Cena 3 468,90 złotych Przejdź do sklepu Media Expert
Policzmy to sobie
Pewnie myślicie sobie, że 3500 zł to kwota wymykająca się spoza budżetu na sprzątanie. Odważę się powiedzieć, że niekoniecznie. Najtańszy inteligentny robot odkurzający z laserem i mopem będzie kosztował 1000 – 1200 zł. Będziecie musieli do niego wstać po każdym sprzątaniu aby umyć mopy i wyczyścić pojemniki na zanieczyszczenia. Na dobrą sprawę, będziecie musieli mieć w pogotowiu też zwykły odkurzacz i zwykłego mopa, na które wydacie kolejne kilkaset złotych. Wasze nawyki w zakresie sprzątania prawie się nie zmienią – ot tyle, że będziecie mogli powiedzieć znajomym, że macie robota sprzątającego.
Przy odrobinie rozsądku wybierzecie więc robota ze stacją opróżniającą. Najtańszy kosztuje 1700 zł i faktycznie sprawi, że będziecie mogli zapomnieć o odkurzaczu ręcznym. W sprawie mopowania jednak was zmartwię. W urządzeniu tej klasy mop jest nieruchomy – na dobrą sprawę to ściereczka przyczepiona do urządzenia. Nie czyści więc dokładnie i wymaga regularnego czyszczenia.
Wydając 2400 zł macie szanse kupić robota, który ma stację i wibrujące mopy. Wyczyści wam więc dobrze podłogę, ale nadal nie jest to sprzęt o którym możecie zapomnieć na kilka tygodni, bo ściereczki się same nie oczyszczą. Oznacza to, że kilka tygodni spokoju kosztuje 1100 zł. To nadal dużo, ale ta kwota nie jest już przerażająca. Szczególnie jeśli spojrzymy na konkurentów. Przykładem niech będzie Samsung Jet Bot AI+, który posiada wprawdzie stację opróżniającą, ale nie ma wcale funkcji mopowania. Jego cena to 4200 zł. Droższy od Roidmi Eva będzie również iRobot Roomba Combo J7+, który ma stację opróżniającą i mopa, ale nie posiada funkcji samodzielnego mycia i suszenia. Jego cena to 3800 zł.

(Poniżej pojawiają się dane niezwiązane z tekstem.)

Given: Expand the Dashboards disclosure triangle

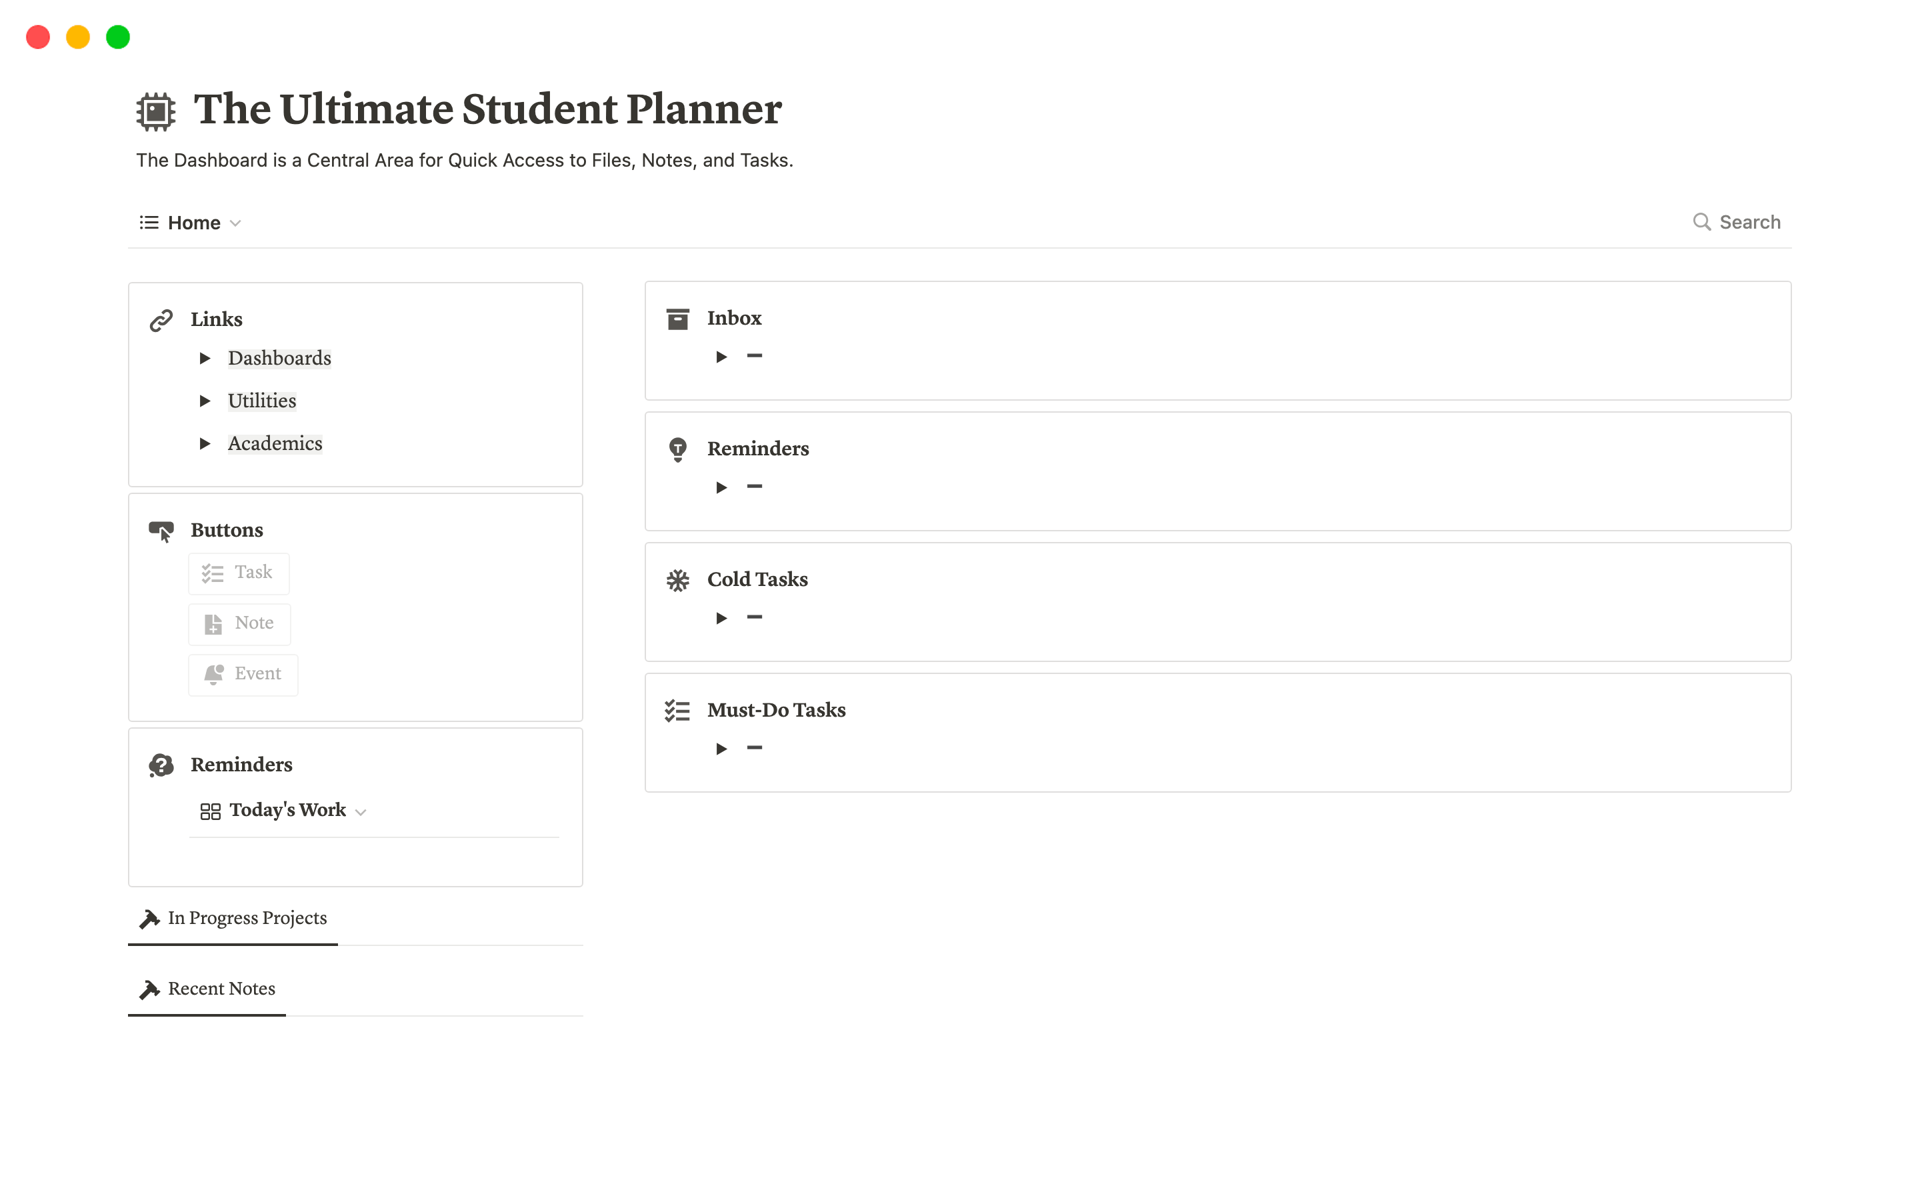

Roboty nareszcie stały się autonomiczne
Podsumowując – Roidmi Eva to kompleksowe rozwiązanie do sprzątania, łączące w sobie funkcje zamiatania i mopowania. Oszczędność czasu użytkownika jest tutaj zapewniana na wielu wymiarach. Inteligentne sposoby sprzątania zapewniają krótki czas pracy i brak konieczności ręcznej zmiany trybu pracy. Jeśli dodamy do tego brak konieczności wykonywania żmudnych czynności eksploatacyjnych, to można powiedzieć, że nareszcie na rynku pojawił się robot, którego stopień autonomiczności stanowi znaczną oszczędność dla czasu użytkownika.